• **TASK A**:
In the deinking excerpt, at what pulp consistencies does flotation deinking give satisfactory results?

• **EXCERPT**:
## start
Krithika Ravi,^a,b Thomas Schrinner,^a,* Harald Grossmann,^a Amiyakumar Ray,^band Rita Tandon ^c

Keywords: Adsorption deinking; Calcium ions; Chemical recipes; Polymer beads

Contact information: a: Institut für Holz-und Papiertechnik, Technische Universität Dresden, 01062 Dresden, Germany; b: Department of Pulp and Paper Technology, Indian Institute of Technology Roorkee (Saharanpur campus), Saharanpur 247001, Uttar Pradesh, India; c: Central Pulp and Paper Research Institute, Saharanpur 247001, Uttar Pradesh, India;

* Corresponding author: thomas.schrinner@tu-dresden.de

INTRODUCTION

The demand for recovered papers in the Indian paper industry is on the rise because of the environmental conditions and legislation. The National Forest Policy (NFP; India, 1988) has released a statement saying that no forest materials would be available for the paper industry in the near future. Hence, the raw materials needed for the production of paper cannot be provided from forest materials; therefore, the paper industry must arrange their own raw material sources or increase the use of agro-residues or recovered paper. Consequently, the use of recovered paper has been identified as one of the best materials for conserving diminished forest resources. However, this material also requires increasing the environmental awareness in Indian society that paper recycling is an important issue (Avijit and Dipankar 1995).

The technical development of paper quality and printing technology, from the last few years, has revolutionized the process of recycling and deinking, which has resulted in new requirements and challenges. However, technical growth in the recovery of fiber provides economic potential for higher secondary fiber use. Most current efforts in terms of further improvements aim to use more printed recovered paper for the production of new graphic papers by removing the printing inks from the recycled pulp in the most energy-efficient method (Dash and Patel 1997).

In current industrial practices, two deinking operations are dominant: washing and flotation. Both of these techniques suffer from high stock losses and high specific energy consumption. Flotation deinking produces satisfactory results only at consistencies equal to or less than 1.0%. Furthermore, upstream and downstream processes, such as coarse cleaning, screening, pulping, and dispersing do not require such highly diluted pulp suspensions. This is the main reason for the comparably high energy consumption of this flotation process step (Schrinner et al. 2013).

The great difference between the theoretical minimum energy required for deinking and the energy utilized by state-of-the-art-technologies suggests that research should be concentrated on the development of innovative methods for ink removal in the industrial sector. Alternative deinking concepts may provide comparable or better results than flotation, at a significantly lower energy consumption rate. Adsorption deinking is a newly developed alternative method for ink removal from recovered papers, where the ink is adsorbed on polymeric beads. This type of cleaning was attempted for the first time in the textile industry for the removal of dyes and dirt only a few years ago. In the meantime it has become an acknowledged technique which most probably will find its way into the market of household washing machines in the very near future. The first trials to use this, appropriately adapted technique for removing ink residues from newsprints were carried out at Dresden University in Germany some 3 years ago. It turned out that slushing the recovered paper together with polymer beads in a high consistency pulper was basically a suitable process providing both enough time and frequency of collisions to allow the detachment of the particles from the fibres and their adsorption on the surface of the beads (Handke et al. 2012).
## end
• **DATASET ROWS**:
## start
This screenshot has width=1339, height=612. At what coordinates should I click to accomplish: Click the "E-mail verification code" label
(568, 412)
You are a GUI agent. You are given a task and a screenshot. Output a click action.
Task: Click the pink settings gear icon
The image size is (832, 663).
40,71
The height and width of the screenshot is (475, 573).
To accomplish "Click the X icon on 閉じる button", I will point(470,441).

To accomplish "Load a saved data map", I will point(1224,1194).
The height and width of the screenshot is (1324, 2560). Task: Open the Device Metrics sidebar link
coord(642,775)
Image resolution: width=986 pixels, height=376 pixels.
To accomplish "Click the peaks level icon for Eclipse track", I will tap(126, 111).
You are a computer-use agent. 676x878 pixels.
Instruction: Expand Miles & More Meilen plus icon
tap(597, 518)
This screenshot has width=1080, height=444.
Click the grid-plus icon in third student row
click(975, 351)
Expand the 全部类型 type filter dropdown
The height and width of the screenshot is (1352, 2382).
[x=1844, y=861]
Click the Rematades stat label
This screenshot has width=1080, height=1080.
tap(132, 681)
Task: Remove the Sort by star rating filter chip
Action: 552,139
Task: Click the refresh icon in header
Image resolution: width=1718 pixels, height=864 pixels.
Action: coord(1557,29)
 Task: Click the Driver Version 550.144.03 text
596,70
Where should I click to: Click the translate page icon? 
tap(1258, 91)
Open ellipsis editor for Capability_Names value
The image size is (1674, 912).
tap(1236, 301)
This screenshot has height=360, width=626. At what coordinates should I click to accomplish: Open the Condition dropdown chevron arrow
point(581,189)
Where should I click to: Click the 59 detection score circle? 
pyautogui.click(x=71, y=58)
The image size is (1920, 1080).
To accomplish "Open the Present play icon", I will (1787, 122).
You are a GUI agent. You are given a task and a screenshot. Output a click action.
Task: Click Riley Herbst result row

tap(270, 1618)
## end
• **TASK B**:
Please turn the stretch of entries from the line containing "Task: Click the Driver" through the end of the entries into a Markdown table with the columns Row and Line. Give each line a row number, and leave out blank lines.

• **EXPECTED ANSWER A**:
Only at consistencies equal to or less than 1.0%.

• **EXPECTED ANSWER B**:
| Row | Line |
|---|---|
| 1 |  Task: Click the Driver Version 550.144.03 text |
| 2 | 596,70 |
| 3 | Where should I click to: Click the translate page icon?  |
| 4 | tap(1258, 91) |
| 5 | Open ellipsis editor for Capability_Names value |
| 6 | The image size is (1674, 912). |
| 7 | tap(1236, 301) |
| 8 | This screenshot has height=360, width=626. At what coordinates should I click to accomplish: Open the Condition dropdown chevron arrow |
| 9 | point(581,189) |
| 10 | Where should I click to: Click the 59 detection score circle?  |
| 11 | pyautogui.click(x=71, y=58) |
| 12 | The image size is (1920, 1080). |
| 13 | To accomplish "Open the Present play icon", I will (1787, 122). |
| 14 | You are a GUI agent. You are given a task and a screenshot. Output a click action. |
| 15 | Task: Click Riley Herbst result row |
| 16 | tap(270, 1618) |